1. Reference to Note Purchase Agreement and Credit Agreements.  This Note is being issued and delivered by Maker to Payee pursuant to the terms of that certain Note Purchase Agreement, dated as of the date hereof, by and among Maker and Payee (the "Note Purchase Agreement").  Capitalized terms used and not otherwise defined in this Note have the meanings assigned to such terms in the Note Purchase Agreement.  This Note and the obligations of Maker hereunder are subject to the terms of any credit agreement, loan agreement, indenture, promissory note, guaranty or other debt instrument, including, without limitation, (a) that certain Loan and Security Agreement, effective as of October 17, 2017, by and between Janel Corporation, Janel Group, Inc., PCL Transport, LLC, Janel Alpha GP, LLC, W.J. Byrnes & Co., Liberty International, Inc., and The Janel Group of Georgia, Inc., and Santander Bank, N.A., (b) that certain Credit Agreement, effective as of February 29, 2016, by and between Indco, Inc. and First Merchants Bank, and (c) that certain Business Loan Agreement, dated June 14, 2018, by and between AB Merger Sub, Inc. and First Northern Bank of Dixon (as such agreements and instruments may be entered into, amended, supplemented, restated, replaced, refinanced or otherwise modified from time to time, the "Credit Agreements") pursuant to which Maker and/or any Affiliate of Maker (collectively, the "Credit Parties") incurs, borrows, extends, guarantees, renews or refinances any indebtedness for borrowed money or other extensions of credit with any federal or state bank or other institutional lender (collectively, the "Senior Lenders").

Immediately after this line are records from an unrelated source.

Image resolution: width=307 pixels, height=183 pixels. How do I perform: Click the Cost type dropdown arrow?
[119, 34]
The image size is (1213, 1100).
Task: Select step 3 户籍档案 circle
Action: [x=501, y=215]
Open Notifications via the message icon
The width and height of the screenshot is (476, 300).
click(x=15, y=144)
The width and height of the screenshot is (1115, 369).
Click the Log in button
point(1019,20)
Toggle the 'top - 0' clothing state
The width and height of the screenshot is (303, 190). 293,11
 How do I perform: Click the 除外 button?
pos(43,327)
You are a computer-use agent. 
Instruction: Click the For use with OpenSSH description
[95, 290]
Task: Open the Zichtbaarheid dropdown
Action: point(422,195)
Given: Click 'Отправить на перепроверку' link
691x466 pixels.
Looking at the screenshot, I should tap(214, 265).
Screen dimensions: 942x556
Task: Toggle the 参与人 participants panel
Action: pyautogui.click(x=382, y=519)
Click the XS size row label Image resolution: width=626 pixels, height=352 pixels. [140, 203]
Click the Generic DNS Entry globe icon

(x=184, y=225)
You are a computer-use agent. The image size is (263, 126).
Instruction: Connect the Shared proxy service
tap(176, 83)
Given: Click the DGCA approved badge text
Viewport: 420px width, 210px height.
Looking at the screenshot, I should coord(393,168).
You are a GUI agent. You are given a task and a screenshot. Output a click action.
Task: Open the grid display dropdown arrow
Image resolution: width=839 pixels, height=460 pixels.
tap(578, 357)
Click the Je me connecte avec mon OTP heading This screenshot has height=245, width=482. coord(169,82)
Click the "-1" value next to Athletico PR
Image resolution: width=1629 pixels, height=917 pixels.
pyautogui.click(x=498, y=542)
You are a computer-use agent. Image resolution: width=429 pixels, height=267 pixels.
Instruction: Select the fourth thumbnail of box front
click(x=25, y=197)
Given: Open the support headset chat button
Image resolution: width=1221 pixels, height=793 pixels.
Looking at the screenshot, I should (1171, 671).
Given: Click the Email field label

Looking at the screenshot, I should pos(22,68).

2. Payment of Principal.  Subject to the terms of the Credit Agreements, including any restrictions on the ability of Maker to pay principal hereunder, Maker shall pay the outstanding principal amount of this Note to Payee in a single payment on the three-year anniversary of the date hereof (the "Maturity Date").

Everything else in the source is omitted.